The two companies have been working together since 2019 – what sort of work have you done together so far and what do you think can be achieved going forwards?
Brett Galura, Fluence: Fluence is on a mission to change the way we power our world. A big part of that involves energy storage as we transition to clean energy. Storage is the first truly digital asset that you can put on the electric network. That means the smarter we are with digital, the better job we can do powering the entire network. AMS plays a huge role in that on the markets side.
We’ve partnered with AMS for over a year now, working together to provide additional market functionality to Fluence customers. Bringing AMS into Fluence makes a lot of sense: it increases AMS’ reach – we think we can expand the technology significantly in the markets we address – and it brings a new product to the Fluence portfolio.
Seyed Madaeni: In the past two years, AMS has been extremely focused on building AI and machine learning and optimisation for the sole purpose of optimising and operating assets in different wholesale electricity markets. Our software platform is built on bidding algorithms to provide revenue for renewable assets like wind and solar and storage.

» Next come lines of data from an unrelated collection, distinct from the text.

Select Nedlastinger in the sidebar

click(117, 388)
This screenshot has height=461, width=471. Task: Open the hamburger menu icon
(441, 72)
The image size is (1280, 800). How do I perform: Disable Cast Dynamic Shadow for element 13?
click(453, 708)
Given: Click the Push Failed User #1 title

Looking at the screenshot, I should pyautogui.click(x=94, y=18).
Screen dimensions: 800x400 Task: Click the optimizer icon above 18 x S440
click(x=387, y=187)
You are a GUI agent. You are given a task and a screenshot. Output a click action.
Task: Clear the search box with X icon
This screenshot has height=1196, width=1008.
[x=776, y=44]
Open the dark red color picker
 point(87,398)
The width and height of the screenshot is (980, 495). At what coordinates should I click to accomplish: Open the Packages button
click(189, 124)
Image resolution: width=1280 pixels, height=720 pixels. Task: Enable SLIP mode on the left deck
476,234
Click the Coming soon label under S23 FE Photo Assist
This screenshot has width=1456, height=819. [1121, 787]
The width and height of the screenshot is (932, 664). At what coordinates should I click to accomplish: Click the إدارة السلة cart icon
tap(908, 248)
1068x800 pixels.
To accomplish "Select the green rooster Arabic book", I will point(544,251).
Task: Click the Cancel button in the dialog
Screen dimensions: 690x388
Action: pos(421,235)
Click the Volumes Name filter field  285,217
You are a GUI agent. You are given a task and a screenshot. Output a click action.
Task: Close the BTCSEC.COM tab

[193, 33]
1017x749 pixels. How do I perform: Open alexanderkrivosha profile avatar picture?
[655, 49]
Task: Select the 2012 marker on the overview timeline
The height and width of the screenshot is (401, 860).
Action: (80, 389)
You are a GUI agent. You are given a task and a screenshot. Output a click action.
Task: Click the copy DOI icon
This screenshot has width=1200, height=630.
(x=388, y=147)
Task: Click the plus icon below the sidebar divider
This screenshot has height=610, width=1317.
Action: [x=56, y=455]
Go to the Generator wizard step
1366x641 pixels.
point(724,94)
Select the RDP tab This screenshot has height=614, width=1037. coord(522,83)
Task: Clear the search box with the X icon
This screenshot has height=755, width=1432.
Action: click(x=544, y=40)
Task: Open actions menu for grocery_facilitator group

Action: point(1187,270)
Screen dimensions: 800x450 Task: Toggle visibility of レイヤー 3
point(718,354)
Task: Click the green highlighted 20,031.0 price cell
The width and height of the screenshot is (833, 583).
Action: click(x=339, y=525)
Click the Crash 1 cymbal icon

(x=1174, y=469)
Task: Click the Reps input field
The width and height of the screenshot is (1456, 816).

One philosophy we had at AMS that resonates with Fluence is technology agnosticism. Our software can provide value for different assets instantaneously. Fluence pursues the same objectives of being technology agnostic, which initially allowed collaboration in the form of a channel partnership. The combined offering we are now providing as a company, we were previously providing through a channel partnership.
‘We’ve really passed the proof of concept phase’
Is it fair to say AMS has had its biggest success in the North American and Australian markets, while Fluence is approaching a large number of territories (we’ve just reported on deals in Chile and South East Asia to name but two other markets). Will this make AMS’ proposition a more global one?
Seyed Madaeni: Yes, we are currently in two markets. AMS has focused on the Australian National Electricity Market (NEM), which is incredibly complex and volatile, as well as the California ISO. The acquisition will enable us to bring our technology to more markets globally in the long-term, but we’re being really thoughtful about how we do that.
Fluence has been perhaps best known for its work in the utility-scale segment, but released a product aimed at the commercial and industrial (C&I) space earlier this year. How will the acquisition of AMS and its platform(s) build upon progress in these different segments?
Brett Galura: We’ve been focused on utility-scale because that’s the part of the market that can see the most value. There are behind-the-meter opportunities in C&I, and it’s absolutely another market segment we’re developing.
But the initial value is accruing to generation-like assets owned by utilities or developers.
AMS conversely has been well known for its work in the C&I and virtual power plant markets – what will the acquisition by Fluence mean for AMS and the scope of its activities?
Seyed Madaeni: AMS started off in C&I / behind-the-meter and virtual power plants but sold that business earlier this year to Stem Inc. It pivoted in 2018 from a project development company to a technology company with a software-as-a-service business model focused on optimising front-of-the-meter, utility scale assets.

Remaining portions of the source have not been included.